→ **Set exercise**
Pick out every line in the data below that contains the word "menu". Letter case matters.

→ **Data for this exercise**

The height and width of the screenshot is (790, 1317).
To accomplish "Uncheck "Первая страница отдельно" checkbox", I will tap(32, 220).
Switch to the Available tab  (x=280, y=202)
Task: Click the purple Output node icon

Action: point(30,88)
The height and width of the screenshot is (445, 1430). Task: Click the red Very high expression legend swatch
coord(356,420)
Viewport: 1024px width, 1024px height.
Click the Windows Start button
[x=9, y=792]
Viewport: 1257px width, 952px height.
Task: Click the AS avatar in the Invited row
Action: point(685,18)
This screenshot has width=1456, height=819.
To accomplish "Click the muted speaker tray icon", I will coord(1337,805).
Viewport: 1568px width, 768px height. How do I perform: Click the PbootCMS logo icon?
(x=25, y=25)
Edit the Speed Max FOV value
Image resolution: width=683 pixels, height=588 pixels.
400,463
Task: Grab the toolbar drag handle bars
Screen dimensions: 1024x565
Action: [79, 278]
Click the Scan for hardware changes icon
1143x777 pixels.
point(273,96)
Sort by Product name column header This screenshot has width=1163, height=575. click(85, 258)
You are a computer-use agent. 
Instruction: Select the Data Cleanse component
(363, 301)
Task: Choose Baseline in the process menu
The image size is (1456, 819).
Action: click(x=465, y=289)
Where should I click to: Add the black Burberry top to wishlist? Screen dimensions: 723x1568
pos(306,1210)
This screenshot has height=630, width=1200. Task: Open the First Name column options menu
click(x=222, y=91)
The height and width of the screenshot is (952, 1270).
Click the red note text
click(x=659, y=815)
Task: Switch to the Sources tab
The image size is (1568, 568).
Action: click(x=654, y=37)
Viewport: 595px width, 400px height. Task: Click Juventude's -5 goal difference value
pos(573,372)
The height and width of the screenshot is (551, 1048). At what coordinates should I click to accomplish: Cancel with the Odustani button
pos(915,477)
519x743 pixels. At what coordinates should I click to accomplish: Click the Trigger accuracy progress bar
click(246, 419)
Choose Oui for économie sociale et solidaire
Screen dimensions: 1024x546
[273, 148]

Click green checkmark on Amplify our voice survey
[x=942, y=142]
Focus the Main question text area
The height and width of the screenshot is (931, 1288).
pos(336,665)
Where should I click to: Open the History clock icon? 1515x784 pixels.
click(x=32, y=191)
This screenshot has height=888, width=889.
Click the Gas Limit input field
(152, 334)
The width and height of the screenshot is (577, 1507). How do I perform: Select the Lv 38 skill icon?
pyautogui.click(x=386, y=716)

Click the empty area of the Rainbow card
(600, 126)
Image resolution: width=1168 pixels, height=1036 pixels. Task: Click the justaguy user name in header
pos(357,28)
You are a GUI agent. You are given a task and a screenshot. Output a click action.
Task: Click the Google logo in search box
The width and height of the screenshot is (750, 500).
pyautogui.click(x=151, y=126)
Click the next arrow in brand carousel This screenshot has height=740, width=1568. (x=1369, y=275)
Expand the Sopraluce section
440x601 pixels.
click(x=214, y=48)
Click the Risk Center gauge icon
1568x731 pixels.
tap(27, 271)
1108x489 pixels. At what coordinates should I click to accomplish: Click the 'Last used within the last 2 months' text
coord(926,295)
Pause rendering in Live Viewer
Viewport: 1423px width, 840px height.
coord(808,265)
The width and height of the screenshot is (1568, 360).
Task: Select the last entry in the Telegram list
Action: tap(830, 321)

→ **Written response**
Task: Choose Baseline in the process menu
This screenshot has height=630, width=1200. Task: Open the First Name column options menu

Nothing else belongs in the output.